■ EXTRACT TO READ ■
----

The 1957 New York state election was held on November 5. No statewide elective offices were up for election. Three vacancies in the State Senate and three vacancies in the Assembly were filled.

==Sessions==
The Legislature met for the first regular session (the 180th) at the State Capitol in Albany on January 9, 1957; and adjourned on March 30.

Oswald D. Heck (Rep.) was re-elected Speaker.

Walter J. Mahoney (Rep.) was re-elected Temporary President of the State Senate.

The Legislature met for a special session at the State Capitol in Albany on June 10, 1957; and adjourned on June 13. This session was called, among other things, to consider legislation concerning worker benefits and telephone rates.

The Legislature met for the second regular session (the 181st) at the State Capitol in Albany on January 8, 1958; and adjourned on March 26.

==State Senate==

===Districts===

- 1st District: Suffolk County
- 2nd, 3rd and 4th District: Parts of Nassau County
- 5th, 6th, 7th, 8th and 9th District: Parts of Queens County, i.e. the Borough of Queens
- 10th, 11th, 12th, 13th, 14th, 15th, 16th, 17th and 18th District: Parts of Kings County, i.e. the Borough of Brooklyn
- 19th District: Richmond County, i.e. the Borough of Richmond (now the Borough of Staten Island)

----

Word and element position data
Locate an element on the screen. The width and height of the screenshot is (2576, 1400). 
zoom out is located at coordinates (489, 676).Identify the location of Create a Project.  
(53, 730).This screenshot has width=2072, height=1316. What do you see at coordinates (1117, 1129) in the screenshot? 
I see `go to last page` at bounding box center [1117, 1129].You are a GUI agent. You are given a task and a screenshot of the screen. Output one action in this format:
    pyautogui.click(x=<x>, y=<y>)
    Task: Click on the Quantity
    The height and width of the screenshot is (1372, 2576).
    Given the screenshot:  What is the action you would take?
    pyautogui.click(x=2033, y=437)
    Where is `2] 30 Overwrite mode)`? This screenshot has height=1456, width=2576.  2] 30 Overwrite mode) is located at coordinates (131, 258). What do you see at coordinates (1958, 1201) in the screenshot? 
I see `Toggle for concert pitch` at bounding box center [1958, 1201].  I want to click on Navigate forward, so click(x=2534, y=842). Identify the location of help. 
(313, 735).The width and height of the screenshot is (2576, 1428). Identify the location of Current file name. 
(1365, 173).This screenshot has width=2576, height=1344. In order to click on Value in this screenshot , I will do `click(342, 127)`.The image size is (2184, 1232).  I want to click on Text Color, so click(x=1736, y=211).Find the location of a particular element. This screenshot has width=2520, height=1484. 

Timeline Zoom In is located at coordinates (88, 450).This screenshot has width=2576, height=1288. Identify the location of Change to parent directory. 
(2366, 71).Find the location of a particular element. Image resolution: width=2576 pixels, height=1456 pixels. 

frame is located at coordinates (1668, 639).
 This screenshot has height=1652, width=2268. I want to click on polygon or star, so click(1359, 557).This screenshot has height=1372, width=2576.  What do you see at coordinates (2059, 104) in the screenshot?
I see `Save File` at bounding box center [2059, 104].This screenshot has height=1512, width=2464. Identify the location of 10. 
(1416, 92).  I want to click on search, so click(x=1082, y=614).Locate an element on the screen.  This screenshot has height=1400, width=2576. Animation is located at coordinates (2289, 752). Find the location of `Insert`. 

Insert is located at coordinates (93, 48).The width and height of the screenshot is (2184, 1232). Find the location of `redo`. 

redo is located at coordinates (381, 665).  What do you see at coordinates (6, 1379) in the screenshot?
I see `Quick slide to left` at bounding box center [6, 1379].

----

■ DIRECTIVE ■
Reproduce verbatim the portion of the 1957 New York state election text starting at "Walter J. Mahoney" and ending at "on March 26.". The listing plays no role in this work.

■ EXERCISE RESULT ■
Walter J. Mahoney (Rep.) was re-elected Temporary President of the State Senate.

The Legislature met for a special session at the State Capitol in Albany on June 10, 1957; and adjourned on June 13. This session was called, among other things, to consider legislation concerning worker benefits and telephone rates.

The Legislature met for the second regular session (the 181st) at the State Capitol in Albany on January 8, 1958; and adjourned on March 26.